Como todos os países de leste, está patente um pequeno ódio contra os russos, que ainda hoje em dia continuam com ideias imperialistas. No entanto, a população é geralmente muito tolerante para com gentes de outros países. Mesmo a malta mais nova com quem falei me disse que apesar de não gostarem dos russos, muitos têm grandes amigos russos, tanto que vivem na Estónia ou na própria Rússia.
No entanto, tal como outros países de leste, as áreas mais importantes da sociedade funcionam a 100% e a baixo ou nenhum custo para a população: saúde, educação, transportes públicos e comunicações.
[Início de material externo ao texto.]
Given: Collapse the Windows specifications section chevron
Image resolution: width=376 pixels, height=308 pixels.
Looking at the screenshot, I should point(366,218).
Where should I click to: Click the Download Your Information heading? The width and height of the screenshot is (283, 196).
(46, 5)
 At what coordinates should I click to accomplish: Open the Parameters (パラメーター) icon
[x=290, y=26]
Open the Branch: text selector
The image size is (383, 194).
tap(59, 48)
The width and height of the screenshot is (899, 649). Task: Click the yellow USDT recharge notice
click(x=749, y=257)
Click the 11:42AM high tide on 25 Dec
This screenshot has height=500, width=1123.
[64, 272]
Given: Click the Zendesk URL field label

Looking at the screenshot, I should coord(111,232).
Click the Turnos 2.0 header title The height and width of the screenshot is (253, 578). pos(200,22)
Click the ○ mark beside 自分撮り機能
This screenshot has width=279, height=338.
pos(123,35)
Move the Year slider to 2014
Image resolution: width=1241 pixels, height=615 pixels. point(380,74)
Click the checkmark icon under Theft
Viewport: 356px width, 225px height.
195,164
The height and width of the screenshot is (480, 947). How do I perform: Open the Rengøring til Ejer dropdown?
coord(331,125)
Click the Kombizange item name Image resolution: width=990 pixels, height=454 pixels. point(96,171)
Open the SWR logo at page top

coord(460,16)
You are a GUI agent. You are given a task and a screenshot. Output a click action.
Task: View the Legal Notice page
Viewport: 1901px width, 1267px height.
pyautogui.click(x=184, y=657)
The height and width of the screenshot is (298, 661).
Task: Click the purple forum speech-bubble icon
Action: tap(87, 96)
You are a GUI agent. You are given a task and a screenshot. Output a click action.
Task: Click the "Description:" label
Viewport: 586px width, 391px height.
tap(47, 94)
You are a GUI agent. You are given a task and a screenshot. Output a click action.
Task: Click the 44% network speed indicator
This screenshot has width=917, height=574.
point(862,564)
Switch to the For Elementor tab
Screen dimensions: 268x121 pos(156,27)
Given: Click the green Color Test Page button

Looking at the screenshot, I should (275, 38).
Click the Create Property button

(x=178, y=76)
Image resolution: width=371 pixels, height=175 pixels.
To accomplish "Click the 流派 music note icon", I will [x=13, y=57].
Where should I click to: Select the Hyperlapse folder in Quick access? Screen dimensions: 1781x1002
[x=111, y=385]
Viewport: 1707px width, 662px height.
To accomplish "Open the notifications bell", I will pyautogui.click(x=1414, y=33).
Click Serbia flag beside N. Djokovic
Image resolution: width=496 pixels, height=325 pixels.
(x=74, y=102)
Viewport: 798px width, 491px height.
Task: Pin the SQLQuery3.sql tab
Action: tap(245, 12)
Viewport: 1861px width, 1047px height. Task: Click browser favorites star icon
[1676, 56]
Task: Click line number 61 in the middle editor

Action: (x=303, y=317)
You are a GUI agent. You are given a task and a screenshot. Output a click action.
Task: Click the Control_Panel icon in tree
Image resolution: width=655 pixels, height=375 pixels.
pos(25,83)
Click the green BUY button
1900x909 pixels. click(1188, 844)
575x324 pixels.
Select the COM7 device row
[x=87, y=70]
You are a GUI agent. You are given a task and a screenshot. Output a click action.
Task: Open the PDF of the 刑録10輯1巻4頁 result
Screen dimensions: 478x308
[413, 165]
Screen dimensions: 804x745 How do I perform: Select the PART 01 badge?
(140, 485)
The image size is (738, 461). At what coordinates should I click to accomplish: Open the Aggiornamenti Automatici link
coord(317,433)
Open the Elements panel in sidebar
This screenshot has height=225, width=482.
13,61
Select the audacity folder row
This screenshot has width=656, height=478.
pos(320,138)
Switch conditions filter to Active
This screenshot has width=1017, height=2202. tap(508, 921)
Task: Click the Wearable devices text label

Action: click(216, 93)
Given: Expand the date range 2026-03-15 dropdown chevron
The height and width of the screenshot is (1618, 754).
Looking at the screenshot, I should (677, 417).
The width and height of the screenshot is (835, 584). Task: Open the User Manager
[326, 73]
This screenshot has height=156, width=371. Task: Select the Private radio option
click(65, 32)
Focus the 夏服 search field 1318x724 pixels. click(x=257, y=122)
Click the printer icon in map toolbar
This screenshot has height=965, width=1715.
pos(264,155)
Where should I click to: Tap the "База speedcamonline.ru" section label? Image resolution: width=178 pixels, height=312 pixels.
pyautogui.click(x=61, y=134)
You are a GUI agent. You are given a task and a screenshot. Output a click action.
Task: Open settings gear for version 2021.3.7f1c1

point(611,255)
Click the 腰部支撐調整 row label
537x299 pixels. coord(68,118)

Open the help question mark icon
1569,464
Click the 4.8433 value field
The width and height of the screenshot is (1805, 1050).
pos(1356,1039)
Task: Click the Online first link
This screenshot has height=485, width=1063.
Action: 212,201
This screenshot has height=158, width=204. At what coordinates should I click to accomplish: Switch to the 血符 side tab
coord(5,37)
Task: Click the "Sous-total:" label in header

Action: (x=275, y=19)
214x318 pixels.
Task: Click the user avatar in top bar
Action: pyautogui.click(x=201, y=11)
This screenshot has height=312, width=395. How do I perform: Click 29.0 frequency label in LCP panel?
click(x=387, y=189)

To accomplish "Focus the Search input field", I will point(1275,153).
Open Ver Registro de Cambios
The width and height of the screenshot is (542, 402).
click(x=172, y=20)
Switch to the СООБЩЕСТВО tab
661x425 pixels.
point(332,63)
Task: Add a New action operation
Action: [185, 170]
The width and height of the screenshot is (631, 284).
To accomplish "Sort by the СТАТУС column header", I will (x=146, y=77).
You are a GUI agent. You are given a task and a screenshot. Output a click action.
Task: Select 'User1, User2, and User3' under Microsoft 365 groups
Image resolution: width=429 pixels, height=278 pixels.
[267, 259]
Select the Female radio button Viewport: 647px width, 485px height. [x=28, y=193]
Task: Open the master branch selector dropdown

Estes sinais encontravam-se por toda a cidade, a explicar como aceder gratuitamente à rede wireless em Tallinn.
A Estónia é um país surpreendemente avançado em termos de tecnologias. Plano Tecnológico Nacional, metam-no no cú... Na Estónia existe uma rede wireless pública acessível em qualquer ponto do país, até mesmo no meio do mato. Também segundo me disseram, o Estado publica avisos à população via SMS, conceito que ainda não tinha ouvido em lado nenhum. Em Portugal seria uma óptima maneira de, por exemplo, incentivar as pessoas a irem votar.
Goodbye Tallinn!
PS: Acho que as eslavas conseguem destronar as finlandesas em termos de beleza... para onde olhava, só me babava!